• Exercise
Shift every click coordinate pair in the material below by adding 83 to both the x and y values. Reproduce all other lines of the material unchanged.

• Supplied records

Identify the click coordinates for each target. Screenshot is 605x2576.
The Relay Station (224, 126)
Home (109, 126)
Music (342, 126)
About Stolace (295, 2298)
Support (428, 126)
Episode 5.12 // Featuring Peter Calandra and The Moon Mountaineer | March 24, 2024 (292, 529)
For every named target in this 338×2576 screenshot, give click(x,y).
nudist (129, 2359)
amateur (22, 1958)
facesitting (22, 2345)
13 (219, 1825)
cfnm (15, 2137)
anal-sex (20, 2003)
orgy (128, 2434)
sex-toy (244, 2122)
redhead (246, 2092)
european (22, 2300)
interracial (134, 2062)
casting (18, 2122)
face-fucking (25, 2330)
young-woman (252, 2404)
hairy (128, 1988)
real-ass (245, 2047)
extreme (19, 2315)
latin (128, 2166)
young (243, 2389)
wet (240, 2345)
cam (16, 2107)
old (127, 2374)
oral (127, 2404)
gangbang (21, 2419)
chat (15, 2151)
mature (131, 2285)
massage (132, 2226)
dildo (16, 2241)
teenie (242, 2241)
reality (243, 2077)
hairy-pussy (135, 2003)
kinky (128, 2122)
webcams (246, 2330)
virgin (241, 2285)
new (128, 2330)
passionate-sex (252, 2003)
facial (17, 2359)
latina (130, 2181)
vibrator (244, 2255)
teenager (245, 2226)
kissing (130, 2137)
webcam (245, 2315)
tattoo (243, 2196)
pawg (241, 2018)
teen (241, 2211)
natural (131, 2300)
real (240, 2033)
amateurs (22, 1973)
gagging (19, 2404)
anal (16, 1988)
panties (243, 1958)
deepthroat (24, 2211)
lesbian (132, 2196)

• Response below
Identify the click coordinates for each target. Screenshot is 605x2576.
The Relay Station (307, 209)
Home (192, 209)
Music (425, 209)
About Stolace (378, 2381)
Support (511, 209)
Episode 5.12 // Featuring Peter Calandra and The Moon Mountaineer | March 24, 2024 (375, 612)
For every named target in this 338×2576 screenshot, give click(x,y).
nudist (212, 2442)
amateur (105, 2041)
facesitting (105, 2428)
13 (302, 1908)
cfnm (98, 2220)
anal-sex (103, 2086)
orgy (211, 2517)
sex-toy (327, 2205)
redhead (329, 2175)
european (105, 2383)
interracial (217, 2145)
casting (101, 2205)
face-fucking (108, 2413)
young-woman (335, 2487)
hairy (211, 2071)
real-ass (328, 2130)
extreme (102, 2398)
latin (211, 2249)
young (326, 2472)
wet (323, 2428)
cam (99, 2190)
old (210, 2457)
oral (210, 2487)
gangbang (104, 2502)
chat (98, 2234)
mature (214, 2368)
massage (215, 2309)
dildo (99, 2324)
teenie (325, 2324)
reality (326, 2160)
hairy-pussy (218, 2086)
kinky (211, 2205)
webcams (329, 2413)
virgin (324, 2368)
new (211, 2413)
passionate-sex (335, 2086)
facial (100, 2442)
latina (213, 2264)
vibrator (327, 2338)
teenager (328, 2309)
kissing (213, 2220)
webcam (328, 2398)
tattoo (326, 2279)
pawg (324, 2101)
teen (324, 2294)
natural (214, 2383)
real (323, 2116)
amateurs (105, 2056)
gagging (102, 2487)
anal (99, 2071)
panties (326, 2041)
deepthroat (107, 2294)
lesbian (215, 2279)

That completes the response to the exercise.